→ **Passage to read**
--------

My "career" was chock full of numbers, producing them, reporting them, making sense of them. Modern life seems to be about numbers too, but for me these numbers are very different to those I dealt with all my working life.

You see I knew where my numbers came from. I knew in great detail how, for example, a nickel concentration was generated from a sample of river water. I knew how the sample was collected, who collected it and when, how it was digested in acid and analysed. I knew how the analytical instrument worked, what its strengths and weaknesses were, how the quality control was done, how the analyst was trained, how reagents were checked for purity and so on and so on.

It’s different when I look at economic statistics, global temperatures or statistics on social trends. These numbers can be of uncertain provenance with unknown quality standards and sometimes I can’t even be sure if I’m looking at raw data or the output of some calculation. This problem of uncertain provenance has been one of the major issues as well as a huge scandal in climate science.

So what to do? Well the point I’m trying to make is that we very rarely come across numbers with a provenance as solid as I was familiar with. Secondly, my numbers were still uncertain. All scientific measurements have a degree of uncertainty and in my experience the uncertainty is usually underestimated – often grossly underestimated. In the real world, the level of uncertainty is usually uncertain.

--------

→ **Recorded information**
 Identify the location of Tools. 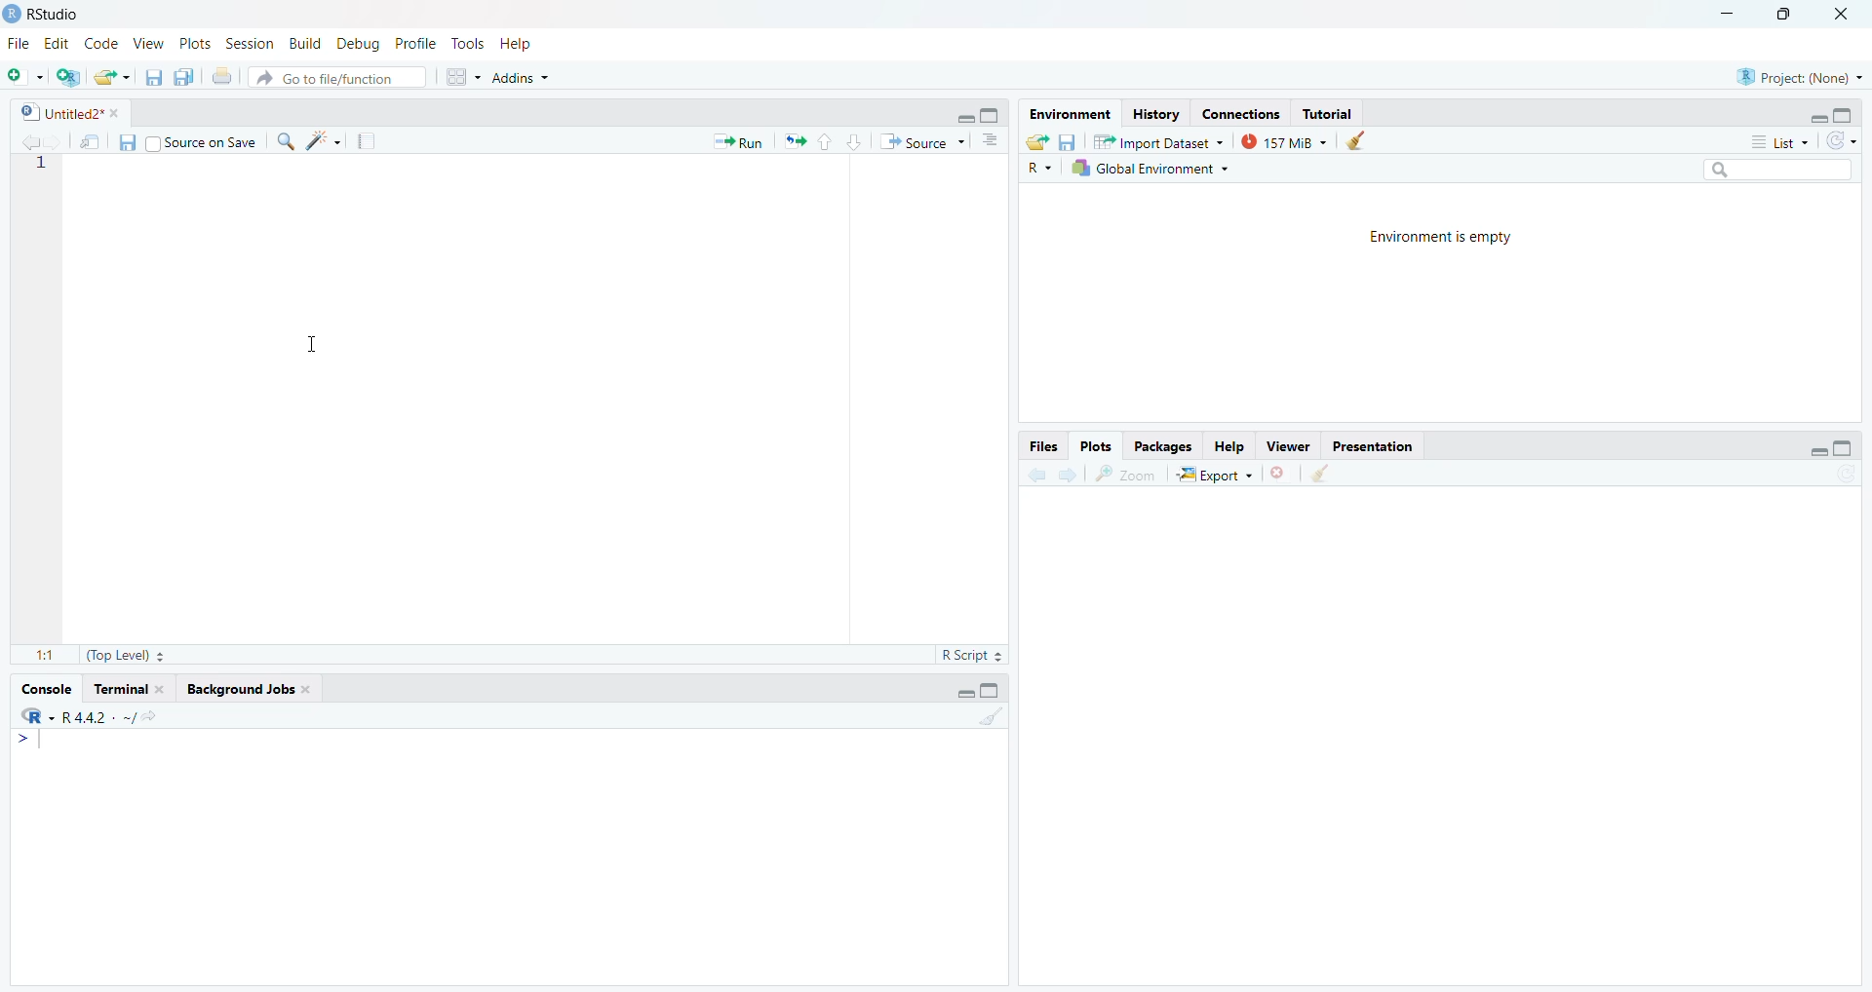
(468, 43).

--------

→ **Your tasks**
A - In the passage about numbers, what was the nickel concentration generated from?
B - Please copy the passage about numbers from "You see I knew" to "on and so on.", leaving every word unchanged.

→ **Task responses**
A - A sample of river water.

B -
You see I knew where my numbers came from. I knew in great detail how, for example, a nickel concentration was generated from a sample of river water. I knew how the sample was collected, who collected it and when, how it was digested in acid and analysed. I knew how the analytical instrument worked, what its strengths and weaknesses were, how the quality control was done, how the analyst was trained, how reagents were checked for purity and so on and so on.